Daily Harvest’s range includes smoothies, harvest bowls, flatbreads, soups and bites. It seeks to “lock in peak-season nourishment by freezing everything within hours of harvest” without using preservatives or adding sugar.

Stressing the nutritive value, Daily Harvest compares ingredients frozen on the day of harvest to fresh produce at the store three days after harvest. It points out that, compared with the latter, berries frozen the same day retain 200% more Vitamin C, cauliflower 50% more antioxidants and strawberries 36% more beta carotene.

Helping to Reduce Food Waste

Today, more than 40% of food produced in the U.S. ends up in the trash and food waste accounts for about 8% of total greenhouse gas emissions. Clearly, it is time to rethink our habits of food consumption and turn away from the “take-make-waste” paradigm.

Some brands think freezing can help. For instance, the U.S. startup Mosaic Food observes that “buying frozen food fights waste by lengthening shelf life and reducing spoilage”. It offers customers home delivery of nearly twenty plant-based bowls inspired by different food cultures and prepared using techniques not commonly used in the frozen food industry, such as roasting, grilling and sautéing. Moreover, its website includes a blog with recipes to cook and “freeze for later”.

Good for Biodiversity and Self-Sufficiency

More and more vegetarian and vegetalian solutions are emerging.

In 2019, we published an article on protein substitutes for fish developed in response to the threats to biodiversity and species loss. The brand Good Catch, which touts its “proprietary six-legume blend of peas, chickpeas, lentils, soy, fava beans and navy beans”, markets a fish-free tuna. From spring 2020, it will be offering  three new frozen entrées (“yummy plant-based seafood treats”).

Seeking to meet demand for alternative pizzas, the UK brand The White Rabbit was “the first chilled vegan pizza to hit supermarket shelves back in 2017” and has “crafted a range of gluten free, vegetarian and vegan pizzas” billed as “authentic, delicious and high-quality”. The company has just introduced its first frozen range.

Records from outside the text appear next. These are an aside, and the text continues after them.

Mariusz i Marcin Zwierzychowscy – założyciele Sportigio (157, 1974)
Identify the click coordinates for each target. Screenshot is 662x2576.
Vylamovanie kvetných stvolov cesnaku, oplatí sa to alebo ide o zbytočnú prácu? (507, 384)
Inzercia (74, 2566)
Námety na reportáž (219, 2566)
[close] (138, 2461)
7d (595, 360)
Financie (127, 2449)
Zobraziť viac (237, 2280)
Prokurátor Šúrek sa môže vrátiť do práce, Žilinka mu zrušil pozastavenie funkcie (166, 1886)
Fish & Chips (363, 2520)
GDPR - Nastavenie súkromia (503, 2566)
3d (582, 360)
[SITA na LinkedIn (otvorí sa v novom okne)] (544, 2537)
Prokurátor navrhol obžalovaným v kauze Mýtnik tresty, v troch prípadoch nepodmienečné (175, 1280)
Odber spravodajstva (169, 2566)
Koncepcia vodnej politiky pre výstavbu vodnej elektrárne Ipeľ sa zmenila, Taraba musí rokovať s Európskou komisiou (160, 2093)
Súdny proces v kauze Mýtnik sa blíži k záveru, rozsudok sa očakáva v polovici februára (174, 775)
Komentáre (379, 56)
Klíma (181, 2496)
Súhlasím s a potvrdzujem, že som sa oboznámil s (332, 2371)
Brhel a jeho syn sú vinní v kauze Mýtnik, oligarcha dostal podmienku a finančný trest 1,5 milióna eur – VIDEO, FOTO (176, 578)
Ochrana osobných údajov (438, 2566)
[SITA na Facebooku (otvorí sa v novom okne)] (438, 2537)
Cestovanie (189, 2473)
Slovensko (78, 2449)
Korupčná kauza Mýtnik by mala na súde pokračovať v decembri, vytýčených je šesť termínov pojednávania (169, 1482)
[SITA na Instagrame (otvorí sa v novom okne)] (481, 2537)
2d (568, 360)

These initiatives can be viewed as a baby step towards self-sufficiency because they encourage growing and preserving seasonal garden vegetables, eating a healthy and additive-free diet and developing shorter food supply chains while providing consumers with alternatives to the market offers of big food companies.

Confinement-Friendly

The Covid-19 public health crisis demonstrates a need for convenient, sustainable food solutions in response to “upset conditions”, such as a general stay-at-home order and the closure of restaurants and open-air markets. In France, an article in “Le Nouvel Observateur” reported that 23% of respondents said they were relying on frozen foodmore than usual during confinement. In Tokyo, a healthy food brand named Base Food has introduced home delivery of Base Bread products containing all of the essential nutrients. This type of proposition can be a godsend at times when grocery shopping becomes problematical and consumers are looking for flexible, healthy options.